* What is expected: Check each line of the listing below for "computer" and state how many lines contain it, with no other words.

* Data to use:

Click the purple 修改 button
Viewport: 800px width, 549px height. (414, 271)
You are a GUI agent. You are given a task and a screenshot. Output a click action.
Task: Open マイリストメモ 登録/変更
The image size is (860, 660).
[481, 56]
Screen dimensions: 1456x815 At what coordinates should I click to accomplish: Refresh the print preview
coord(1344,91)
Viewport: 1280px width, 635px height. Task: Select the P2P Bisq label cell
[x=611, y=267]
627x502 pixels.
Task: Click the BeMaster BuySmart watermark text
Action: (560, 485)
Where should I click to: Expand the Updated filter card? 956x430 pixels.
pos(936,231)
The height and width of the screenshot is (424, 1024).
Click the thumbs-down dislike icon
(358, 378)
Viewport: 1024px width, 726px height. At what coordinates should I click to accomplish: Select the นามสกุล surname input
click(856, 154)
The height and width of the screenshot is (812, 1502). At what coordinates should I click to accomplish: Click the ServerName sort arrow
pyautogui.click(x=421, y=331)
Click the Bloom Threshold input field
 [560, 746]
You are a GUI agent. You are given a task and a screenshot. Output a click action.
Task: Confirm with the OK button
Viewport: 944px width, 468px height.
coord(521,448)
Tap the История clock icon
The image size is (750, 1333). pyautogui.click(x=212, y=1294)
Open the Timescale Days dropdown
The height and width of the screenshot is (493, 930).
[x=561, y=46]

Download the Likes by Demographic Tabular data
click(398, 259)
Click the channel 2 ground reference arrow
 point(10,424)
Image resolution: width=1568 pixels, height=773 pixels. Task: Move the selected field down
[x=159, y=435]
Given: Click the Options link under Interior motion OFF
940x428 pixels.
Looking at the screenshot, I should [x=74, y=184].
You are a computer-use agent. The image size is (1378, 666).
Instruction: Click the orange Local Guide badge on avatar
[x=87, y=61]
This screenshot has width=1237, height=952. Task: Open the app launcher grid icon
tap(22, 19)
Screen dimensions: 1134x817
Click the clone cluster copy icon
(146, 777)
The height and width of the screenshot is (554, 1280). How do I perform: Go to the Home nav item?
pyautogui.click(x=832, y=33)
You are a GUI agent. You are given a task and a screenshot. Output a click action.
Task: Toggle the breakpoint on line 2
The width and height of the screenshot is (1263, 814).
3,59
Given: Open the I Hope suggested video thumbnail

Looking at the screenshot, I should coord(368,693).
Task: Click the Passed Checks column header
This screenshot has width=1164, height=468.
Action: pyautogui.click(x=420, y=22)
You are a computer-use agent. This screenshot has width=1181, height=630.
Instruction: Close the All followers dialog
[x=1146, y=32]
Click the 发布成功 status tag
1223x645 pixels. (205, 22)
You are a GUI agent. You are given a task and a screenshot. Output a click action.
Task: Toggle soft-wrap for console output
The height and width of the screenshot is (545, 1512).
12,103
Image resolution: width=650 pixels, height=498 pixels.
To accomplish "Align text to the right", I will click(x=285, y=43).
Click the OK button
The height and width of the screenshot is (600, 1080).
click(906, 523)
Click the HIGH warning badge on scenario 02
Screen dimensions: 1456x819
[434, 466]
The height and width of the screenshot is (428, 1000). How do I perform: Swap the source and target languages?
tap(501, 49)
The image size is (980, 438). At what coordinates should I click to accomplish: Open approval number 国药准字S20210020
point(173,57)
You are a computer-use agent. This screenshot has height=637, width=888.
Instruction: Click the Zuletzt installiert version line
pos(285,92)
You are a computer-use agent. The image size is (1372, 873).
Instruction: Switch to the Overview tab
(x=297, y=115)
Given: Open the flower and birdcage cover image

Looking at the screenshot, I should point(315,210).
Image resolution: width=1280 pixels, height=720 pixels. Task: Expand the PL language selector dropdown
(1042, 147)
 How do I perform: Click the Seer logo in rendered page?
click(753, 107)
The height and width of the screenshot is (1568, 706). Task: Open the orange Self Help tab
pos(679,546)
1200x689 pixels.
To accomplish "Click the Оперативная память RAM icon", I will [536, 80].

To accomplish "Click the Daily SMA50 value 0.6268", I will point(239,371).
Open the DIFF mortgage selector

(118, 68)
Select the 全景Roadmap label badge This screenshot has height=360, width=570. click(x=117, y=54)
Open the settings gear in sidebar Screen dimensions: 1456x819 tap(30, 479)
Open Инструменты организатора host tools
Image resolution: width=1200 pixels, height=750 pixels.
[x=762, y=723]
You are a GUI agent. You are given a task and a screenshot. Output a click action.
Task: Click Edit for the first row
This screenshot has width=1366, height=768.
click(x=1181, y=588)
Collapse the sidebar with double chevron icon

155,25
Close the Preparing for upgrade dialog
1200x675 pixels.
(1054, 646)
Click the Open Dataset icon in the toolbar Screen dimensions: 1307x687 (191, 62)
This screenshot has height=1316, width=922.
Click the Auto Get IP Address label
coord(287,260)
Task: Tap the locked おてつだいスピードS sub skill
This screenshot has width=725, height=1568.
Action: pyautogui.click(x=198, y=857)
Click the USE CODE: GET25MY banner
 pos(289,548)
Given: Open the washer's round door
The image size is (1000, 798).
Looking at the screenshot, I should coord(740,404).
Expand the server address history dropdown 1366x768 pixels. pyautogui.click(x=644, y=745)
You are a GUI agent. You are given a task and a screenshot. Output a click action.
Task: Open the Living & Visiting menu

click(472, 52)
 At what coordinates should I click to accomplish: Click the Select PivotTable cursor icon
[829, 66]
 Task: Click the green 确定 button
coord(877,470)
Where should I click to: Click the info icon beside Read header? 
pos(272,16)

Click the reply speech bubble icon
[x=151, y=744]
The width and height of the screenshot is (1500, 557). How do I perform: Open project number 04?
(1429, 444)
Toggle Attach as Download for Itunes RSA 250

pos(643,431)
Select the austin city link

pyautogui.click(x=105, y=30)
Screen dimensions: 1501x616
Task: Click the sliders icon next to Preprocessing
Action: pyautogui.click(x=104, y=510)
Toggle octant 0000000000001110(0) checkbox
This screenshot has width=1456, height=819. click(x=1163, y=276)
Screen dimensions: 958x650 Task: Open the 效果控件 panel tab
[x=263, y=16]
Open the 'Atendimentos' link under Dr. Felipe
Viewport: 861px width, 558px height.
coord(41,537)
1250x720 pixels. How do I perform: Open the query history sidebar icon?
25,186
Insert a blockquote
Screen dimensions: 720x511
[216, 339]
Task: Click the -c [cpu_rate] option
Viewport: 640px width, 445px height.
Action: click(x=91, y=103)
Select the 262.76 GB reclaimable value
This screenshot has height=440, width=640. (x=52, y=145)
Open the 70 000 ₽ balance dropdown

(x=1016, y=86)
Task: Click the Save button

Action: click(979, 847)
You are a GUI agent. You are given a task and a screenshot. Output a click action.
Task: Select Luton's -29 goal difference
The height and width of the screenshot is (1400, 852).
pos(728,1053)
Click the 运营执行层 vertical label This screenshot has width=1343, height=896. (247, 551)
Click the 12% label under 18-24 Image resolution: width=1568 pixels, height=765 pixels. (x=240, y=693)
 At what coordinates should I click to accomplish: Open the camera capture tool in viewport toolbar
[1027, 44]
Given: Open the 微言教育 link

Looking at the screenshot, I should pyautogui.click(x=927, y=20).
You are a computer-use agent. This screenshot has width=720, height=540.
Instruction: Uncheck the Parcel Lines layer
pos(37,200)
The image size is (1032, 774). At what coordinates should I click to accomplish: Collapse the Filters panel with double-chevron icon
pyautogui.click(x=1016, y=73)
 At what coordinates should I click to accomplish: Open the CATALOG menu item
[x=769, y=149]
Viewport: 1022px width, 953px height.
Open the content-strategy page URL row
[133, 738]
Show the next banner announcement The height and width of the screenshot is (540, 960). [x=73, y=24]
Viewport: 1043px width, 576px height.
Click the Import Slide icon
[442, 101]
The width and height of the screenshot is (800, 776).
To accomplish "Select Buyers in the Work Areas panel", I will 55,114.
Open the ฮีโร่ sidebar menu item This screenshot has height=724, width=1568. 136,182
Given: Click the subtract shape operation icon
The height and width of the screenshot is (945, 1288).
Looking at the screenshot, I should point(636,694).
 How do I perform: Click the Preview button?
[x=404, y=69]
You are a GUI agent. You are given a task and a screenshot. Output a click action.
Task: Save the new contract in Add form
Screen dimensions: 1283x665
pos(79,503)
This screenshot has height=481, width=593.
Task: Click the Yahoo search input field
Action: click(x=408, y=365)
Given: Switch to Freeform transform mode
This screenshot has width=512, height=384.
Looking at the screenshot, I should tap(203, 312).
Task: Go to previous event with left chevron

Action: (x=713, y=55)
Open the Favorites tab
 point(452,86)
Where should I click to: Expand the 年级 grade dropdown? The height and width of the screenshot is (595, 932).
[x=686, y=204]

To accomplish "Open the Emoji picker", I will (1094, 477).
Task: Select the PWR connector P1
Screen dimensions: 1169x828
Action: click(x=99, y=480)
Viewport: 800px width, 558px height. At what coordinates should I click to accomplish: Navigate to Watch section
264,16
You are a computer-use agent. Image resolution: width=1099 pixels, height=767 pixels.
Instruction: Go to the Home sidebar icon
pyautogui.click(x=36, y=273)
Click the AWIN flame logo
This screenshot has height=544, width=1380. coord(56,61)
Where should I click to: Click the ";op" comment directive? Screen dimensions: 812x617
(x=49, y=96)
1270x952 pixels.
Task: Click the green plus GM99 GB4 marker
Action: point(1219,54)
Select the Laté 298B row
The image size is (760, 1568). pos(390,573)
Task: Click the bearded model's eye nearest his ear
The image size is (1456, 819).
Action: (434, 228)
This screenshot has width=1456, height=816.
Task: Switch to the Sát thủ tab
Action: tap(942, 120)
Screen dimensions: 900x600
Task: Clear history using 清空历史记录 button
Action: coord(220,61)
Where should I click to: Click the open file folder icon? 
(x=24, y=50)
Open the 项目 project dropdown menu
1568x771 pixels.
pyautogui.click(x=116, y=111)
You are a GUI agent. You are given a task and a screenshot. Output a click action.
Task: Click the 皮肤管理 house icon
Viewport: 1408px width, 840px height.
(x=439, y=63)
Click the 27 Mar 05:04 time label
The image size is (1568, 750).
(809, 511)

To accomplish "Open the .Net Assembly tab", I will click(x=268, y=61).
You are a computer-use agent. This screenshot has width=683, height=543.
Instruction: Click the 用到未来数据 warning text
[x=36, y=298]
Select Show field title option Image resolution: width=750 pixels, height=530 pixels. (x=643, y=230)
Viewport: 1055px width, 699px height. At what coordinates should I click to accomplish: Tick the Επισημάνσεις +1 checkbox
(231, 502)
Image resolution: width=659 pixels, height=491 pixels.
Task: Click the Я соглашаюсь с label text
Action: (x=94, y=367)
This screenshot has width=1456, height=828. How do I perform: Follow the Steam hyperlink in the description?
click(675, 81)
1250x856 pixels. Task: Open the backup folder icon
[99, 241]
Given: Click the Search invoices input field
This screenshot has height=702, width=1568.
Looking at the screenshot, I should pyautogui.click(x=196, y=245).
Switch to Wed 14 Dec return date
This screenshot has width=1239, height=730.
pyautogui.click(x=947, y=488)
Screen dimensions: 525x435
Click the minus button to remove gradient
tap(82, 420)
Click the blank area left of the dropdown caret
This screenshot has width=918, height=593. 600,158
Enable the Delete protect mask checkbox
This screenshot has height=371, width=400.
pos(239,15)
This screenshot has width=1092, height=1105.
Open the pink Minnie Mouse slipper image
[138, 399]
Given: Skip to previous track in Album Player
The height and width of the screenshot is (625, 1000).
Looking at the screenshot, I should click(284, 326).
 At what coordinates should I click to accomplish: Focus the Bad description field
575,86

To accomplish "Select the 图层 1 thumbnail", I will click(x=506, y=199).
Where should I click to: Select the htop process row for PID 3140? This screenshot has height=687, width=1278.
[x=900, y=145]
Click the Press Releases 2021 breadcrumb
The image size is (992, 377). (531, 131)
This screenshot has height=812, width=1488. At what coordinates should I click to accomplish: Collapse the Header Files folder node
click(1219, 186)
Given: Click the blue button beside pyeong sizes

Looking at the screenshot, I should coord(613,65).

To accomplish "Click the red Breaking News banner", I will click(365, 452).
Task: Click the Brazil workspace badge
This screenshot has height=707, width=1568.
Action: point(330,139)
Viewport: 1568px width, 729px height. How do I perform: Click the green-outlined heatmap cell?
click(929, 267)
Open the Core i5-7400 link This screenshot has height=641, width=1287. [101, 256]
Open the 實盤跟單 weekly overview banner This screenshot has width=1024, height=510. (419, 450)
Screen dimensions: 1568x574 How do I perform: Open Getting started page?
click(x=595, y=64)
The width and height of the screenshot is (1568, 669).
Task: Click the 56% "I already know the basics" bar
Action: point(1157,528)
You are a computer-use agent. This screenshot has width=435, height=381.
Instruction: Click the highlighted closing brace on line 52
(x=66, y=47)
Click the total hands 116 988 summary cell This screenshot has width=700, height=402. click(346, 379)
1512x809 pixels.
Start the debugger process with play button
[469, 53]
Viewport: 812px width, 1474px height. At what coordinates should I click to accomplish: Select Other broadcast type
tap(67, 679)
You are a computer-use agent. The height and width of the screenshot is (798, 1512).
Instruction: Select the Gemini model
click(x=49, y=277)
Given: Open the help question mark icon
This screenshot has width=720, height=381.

* Reply: 9